Beet Up The Greens: A Mystical Salad
Beet Salad
  • 6cups spring mix
  • 1-2 beets
  • 1/2cup dried cheeries
  • 1/4cup goat cheese
  • 1/4cup pumpkin seeds
Miso Dijon Vinegrette
  • 1/2cup white balsamic
  • 1 1/2tablespoon Miso
  • 1/2 lime, juiced
  • 1tablespoon olive oil
  • 2teaspoons Dijon mustard
  1. Mix salad ingredients into a large bowl. Feel free to change amounts of ingredients; this is just a rough guideline. For the beets, you can peel and shred them raw with a cheese grater. If you like them steamed, wash, boil 1 inch water in pot, put beets in steaming basket, lower heat, cover, steam on stove until soft, about 30 minutes, plunge in cold water, remove skins and cut.

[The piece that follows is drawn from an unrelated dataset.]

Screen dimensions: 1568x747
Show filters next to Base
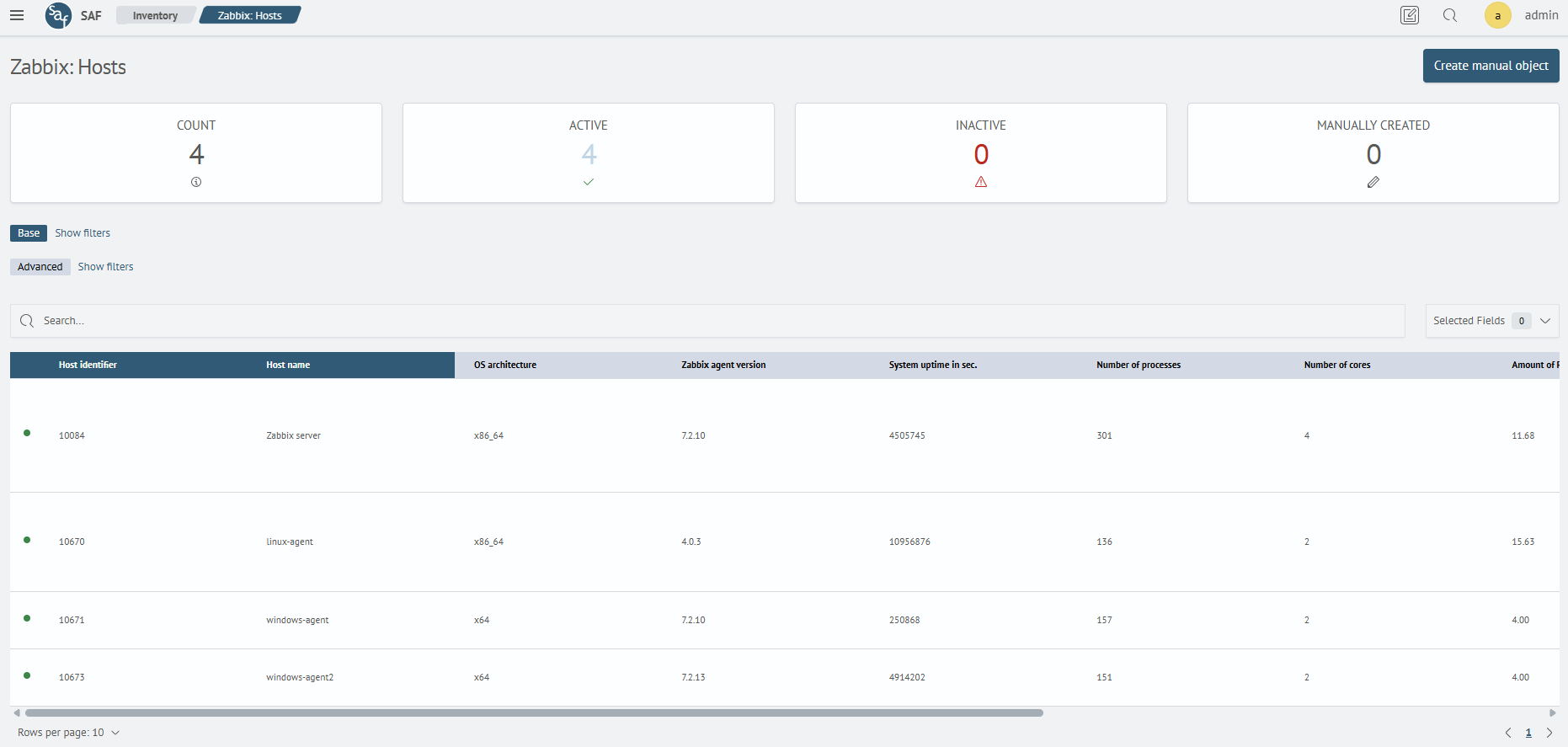[x=83, y=233]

If you like beets roasted, wash, toss in olive oil, wrap in foil, bake at 375 F until soft, about 45 minutes, cool, peel and cut. You can also find yummy beets fully cooked, cut and packaged at Trader Joes and, I’m sure, other grocery stores. Mix dressing ingredients in separate bowl. Toss desired amount of dressing with salad. Store any remainder of dressing in fridge for another salad!